> TO DO
Copy out word for word the lines beginning with the one that contains "will click(x=726, y=63)." and continuing through the one that contains "Open the Messenger", including both.

Entries on target coordinates
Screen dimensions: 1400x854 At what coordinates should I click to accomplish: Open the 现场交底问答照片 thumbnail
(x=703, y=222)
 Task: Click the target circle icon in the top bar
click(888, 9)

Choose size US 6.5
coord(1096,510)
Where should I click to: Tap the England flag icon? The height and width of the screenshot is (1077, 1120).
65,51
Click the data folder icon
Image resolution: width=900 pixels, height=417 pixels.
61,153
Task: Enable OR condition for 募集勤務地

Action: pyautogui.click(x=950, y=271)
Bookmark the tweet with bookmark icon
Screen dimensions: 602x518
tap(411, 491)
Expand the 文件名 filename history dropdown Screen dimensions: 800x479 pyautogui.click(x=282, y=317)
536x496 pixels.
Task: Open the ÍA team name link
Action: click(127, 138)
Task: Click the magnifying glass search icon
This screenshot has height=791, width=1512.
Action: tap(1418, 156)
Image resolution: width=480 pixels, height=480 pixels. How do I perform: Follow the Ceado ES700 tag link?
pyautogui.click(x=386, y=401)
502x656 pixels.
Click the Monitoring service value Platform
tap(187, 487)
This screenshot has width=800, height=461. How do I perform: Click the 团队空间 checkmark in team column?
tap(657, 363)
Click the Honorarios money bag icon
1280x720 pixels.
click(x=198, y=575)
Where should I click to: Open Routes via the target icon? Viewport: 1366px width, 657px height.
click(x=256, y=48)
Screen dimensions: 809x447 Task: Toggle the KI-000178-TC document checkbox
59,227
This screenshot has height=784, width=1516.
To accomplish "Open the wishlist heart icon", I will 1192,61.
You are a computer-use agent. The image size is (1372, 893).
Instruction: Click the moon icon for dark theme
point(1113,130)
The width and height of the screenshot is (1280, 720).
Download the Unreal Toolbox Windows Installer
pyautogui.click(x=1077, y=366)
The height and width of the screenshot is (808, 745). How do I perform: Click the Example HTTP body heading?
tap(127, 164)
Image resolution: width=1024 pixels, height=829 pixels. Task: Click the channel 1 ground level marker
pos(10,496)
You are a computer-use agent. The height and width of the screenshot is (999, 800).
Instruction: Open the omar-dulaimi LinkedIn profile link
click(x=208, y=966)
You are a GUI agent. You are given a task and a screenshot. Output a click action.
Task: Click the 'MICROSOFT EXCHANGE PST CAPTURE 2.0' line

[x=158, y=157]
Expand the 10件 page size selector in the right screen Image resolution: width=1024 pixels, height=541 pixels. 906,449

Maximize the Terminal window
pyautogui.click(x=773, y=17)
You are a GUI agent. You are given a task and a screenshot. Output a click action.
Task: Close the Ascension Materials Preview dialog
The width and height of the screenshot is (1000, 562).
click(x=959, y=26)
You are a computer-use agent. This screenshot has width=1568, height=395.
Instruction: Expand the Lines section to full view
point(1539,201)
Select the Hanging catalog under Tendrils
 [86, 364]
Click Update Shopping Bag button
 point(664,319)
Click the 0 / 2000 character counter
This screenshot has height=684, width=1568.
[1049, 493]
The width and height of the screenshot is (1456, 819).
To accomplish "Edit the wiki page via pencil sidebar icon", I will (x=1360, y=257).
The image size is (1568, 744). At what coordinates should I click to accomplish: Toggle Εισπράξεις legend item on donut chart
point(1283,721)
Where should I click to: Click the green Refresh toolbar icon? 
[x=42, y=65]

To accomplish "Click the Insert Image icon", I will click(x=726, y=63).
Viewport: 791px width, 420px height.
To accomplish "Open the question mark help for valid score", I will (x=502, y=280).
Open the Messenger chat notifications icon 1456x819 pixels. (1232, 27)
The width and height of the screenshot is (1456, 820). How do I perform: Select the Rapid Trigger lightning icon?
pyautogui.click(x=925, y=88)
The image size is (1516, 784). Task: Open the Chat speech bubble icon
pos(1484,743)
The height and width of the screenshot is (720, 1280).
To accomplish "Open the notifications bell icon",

> SOLUTION FOR THIS PROBLEM
To accomplish "Click the Insert Image icon", I will click(x=726, y=63).
Viewport: 791px width, 420px height.
To accomplish "Open the question mark help for valid score", I will (x=502, y=280).
Open the Messenger chat notifications icon 1456x819 pixels. (1232, 27)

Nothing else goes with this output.